Osteoprotegerin Gene as a Biomarker in the Development of Osteoporosis in Postmenopausal Women

Abstract

Osteoporosis is a multifactorial and polygenic disease caused by an imbalance between osteoclastogenesis and osteoblastogenesis, leading to a decrease in bone mineral density and the occurrence of disorders in the microarchitecture and metabolism of bone tissue. In postmenopausal women, there is a significant decrease in the production of estrogens, which play a key role in maintaining proper bone mineral density. Estrogens have an inhibitory effect on the development and activity of osteoclasts by reducing the synthesis of pro-resorption cytokines and stimulating the expression of osteoprotegerin (OPG).

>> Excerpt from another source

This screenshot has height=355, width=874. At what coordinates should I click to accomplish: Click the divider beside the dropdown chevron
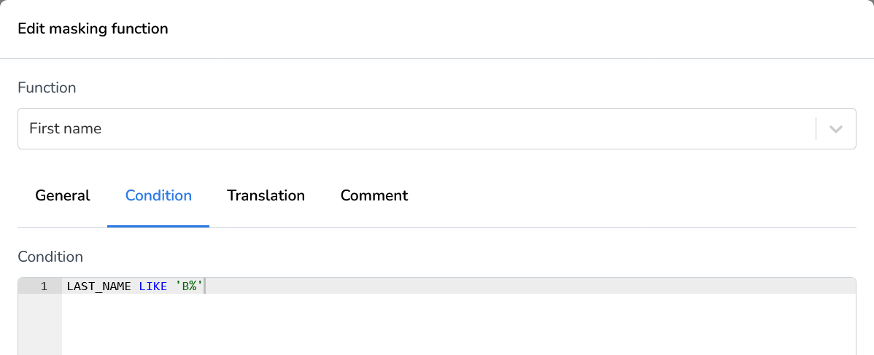(816, 129)
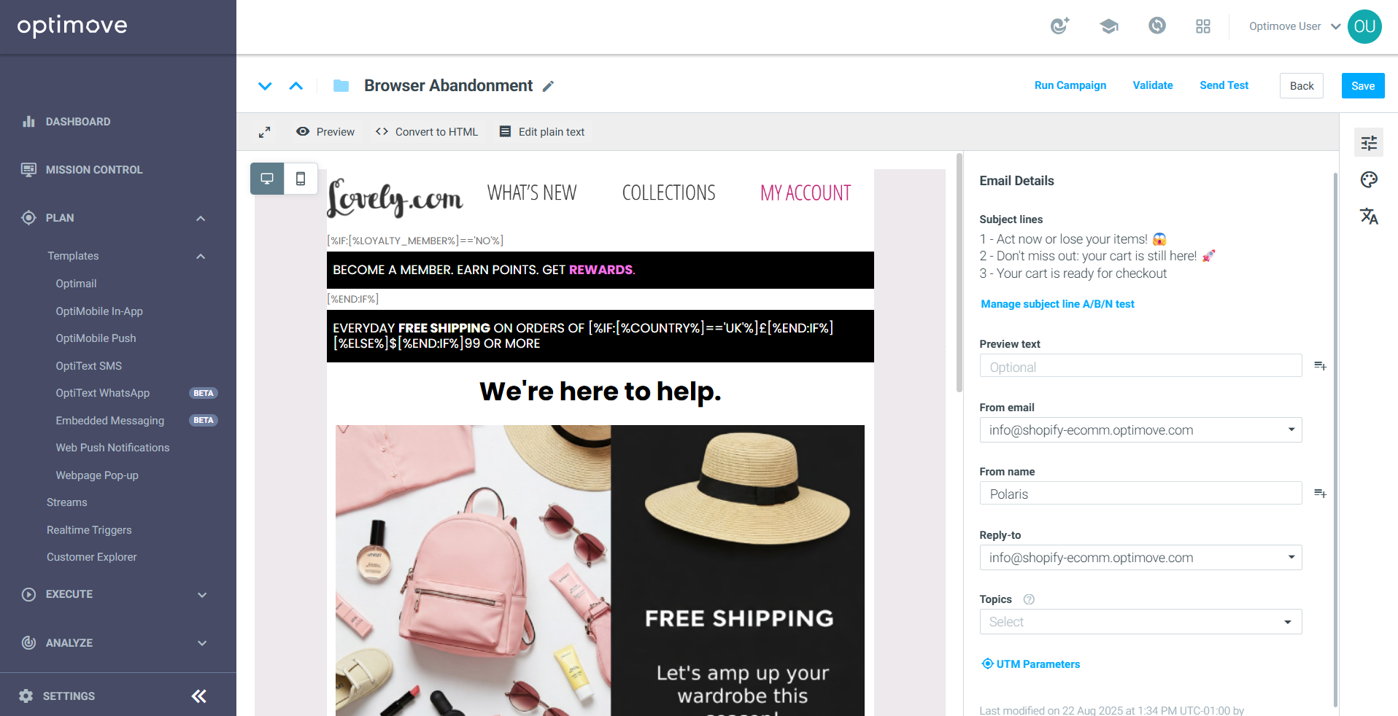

Osteoprotegerin is a cytokine that prevents bone loss by inhibiting the process of osteoclastogenesis, reducing bone resorption. The aim of our study was to determine the influence of the rs3102735 (−163A>G), rs3134070 (−245T>G), rs207361 (−950T>C), rs7844539 (6890A>C), and rs2073618 (1181G>C) polymorphisms of the OPG gene on the risk of osteoporosis and osteopenia in postmenopausal Polish women. The study included 802 unrelated women (osteoporosis: n = 317, osteopenia: n = 110, controls: n = 375) at postmenopausal age (54.7 ± 8.6 years). Genetic analysis was performed using real-time PCR. BMD values as well as clinical and bone parameters with the tested polymorphisms were analyzed among the study population. Analysis of the PPARG rs1801282 variants did not show any association with the risk of osteoporosis and osteopenia. However, for the OPG rs207361 polymorphism, we observed a statistically significant association with the risk of osteoporosis, suggesting that the OPG rs207361 variant may be one of the genetic markers associated with the pathogenesis of osteoporosis.